* [Task material]:
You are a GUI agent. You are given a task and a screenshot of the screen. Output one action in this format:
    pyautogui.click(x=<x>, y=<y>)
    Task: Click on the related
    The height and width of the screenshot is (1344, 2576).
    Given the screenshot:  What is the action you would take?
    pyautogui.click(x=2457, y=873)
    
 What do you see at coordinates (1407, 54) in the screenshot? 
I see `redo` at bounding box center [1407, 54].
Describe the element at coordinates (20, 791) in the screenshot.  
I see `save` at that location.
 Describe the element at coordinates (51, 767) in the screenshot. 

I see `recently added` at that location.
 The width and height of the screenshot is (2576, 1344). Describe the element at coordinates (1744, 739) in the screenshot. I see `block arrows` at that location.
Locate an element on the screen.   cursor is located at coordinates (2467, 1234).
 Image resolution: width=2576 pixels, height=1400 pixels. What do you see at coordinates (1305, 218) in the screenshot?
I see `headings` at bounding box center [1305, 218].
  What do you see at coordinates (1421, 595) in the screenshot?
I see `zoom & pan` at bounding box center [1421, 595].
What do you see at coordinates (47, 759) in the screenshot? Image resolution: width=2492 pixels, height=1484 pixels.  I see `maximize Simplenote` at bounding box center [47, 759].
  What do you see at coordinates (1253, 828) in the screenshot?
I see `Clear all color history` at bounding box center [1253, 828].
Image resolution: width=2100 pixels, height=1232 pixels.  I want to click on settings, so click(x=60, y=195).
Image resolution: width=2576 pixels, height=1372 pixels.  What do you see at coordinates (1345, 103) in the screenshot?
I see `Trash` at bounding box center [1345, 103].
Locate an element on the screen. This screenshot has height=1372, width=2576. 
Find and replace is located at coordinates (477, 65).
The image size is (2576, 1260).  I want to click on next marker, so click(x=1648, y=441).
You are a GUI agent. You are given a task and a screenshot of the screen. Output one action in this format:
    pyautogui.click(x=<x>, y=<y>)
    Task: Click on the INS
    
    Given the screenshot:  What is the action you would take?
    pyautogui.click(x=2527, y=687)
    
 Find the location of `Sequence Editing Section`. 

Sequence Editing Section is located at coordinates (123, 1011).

* [Exercise objective]: Please extract the lines above and repeat each of them exactly, covering all the rows.

* [Final answer]:
You are a GUI agent. You are given a task and a screenshot of the screen. Output one action in this format:
    pyautogui.click(x=<x>, y=<y>)
    Task: Click on the related
    The height and width of the screenshot is (1344, 2576).
    Given the screenshot:  What is the action you would take?
    pyautogui.click(x=2457, y=873)
    
 What do you see at coordinates (1407, 54) in the screenshot? 
I see `redo` at bounding box center [1407, 54].
Describe the element at coordinates (20, 791) in the screenshot.  
I see `save` at that location.
 Describe the element at coordinates (51, 767) in the screenshot. 

I see `recently added` at that location.
 The width and height of the screenshot is (2576, 1344). Describe the element at coordinates (1744, 739) in the screenshot. I see `block arrows` at that location.
Locate an element on the screen.   cursor is located at coordinates (2467, 1234).
 Image resolution: width=2576 pixels, height=1400 pixels. What do you see at coordinates (1305, 218) in the screenshot?
I see `headings` at bounding box center [1305, 218].
  What do you see at coordinates (1421, 595) in the screenshot?
I see `zoom & pan` at bounding box center [1421, 595].
What do you see at coordinates (47, 759) in the screenshot? Image resolution: width=2492 pixels, height=1484 pixels.  I see `maximize Simplenote` at bounding box center [47, 759].
  What do you see at coordinates (1253, 828) in the screenshot?
I see `Clear all color history` at bounding box center [1253, 828].
Image resolution: width=2100 pixels, height=1232 pixels.  I want to click on settings, so click(x=60, y=195).
Image resolution: width=2576 pixels, height=1372 pixels.  What do you see at coordinates (1345, 103) in the screenshot?
I see `Trash` at bounding box center [1345, 103].
Locate an element on the screen. This screenshot has height=1372, width=2576. 
Find and replace is located at coordinates (477, 65).
The image size is (2576, 1260).  I want to click on next marker, so click(x=1648, y=441).
You are a GUI agent. You are given a task and a screenshot of the screen. Output one action in this format:
    pyautogui.click(x=<x>, y=<y>)
    Task: Click on the INS
    
    Given the screenshot:  What is the action you would take?
    pyautogui.click(x=2527, y=687)
    
 Find the location of `Sequence Editing Section`. 

Sequence Editing Section is located at coordinates (123, 1011).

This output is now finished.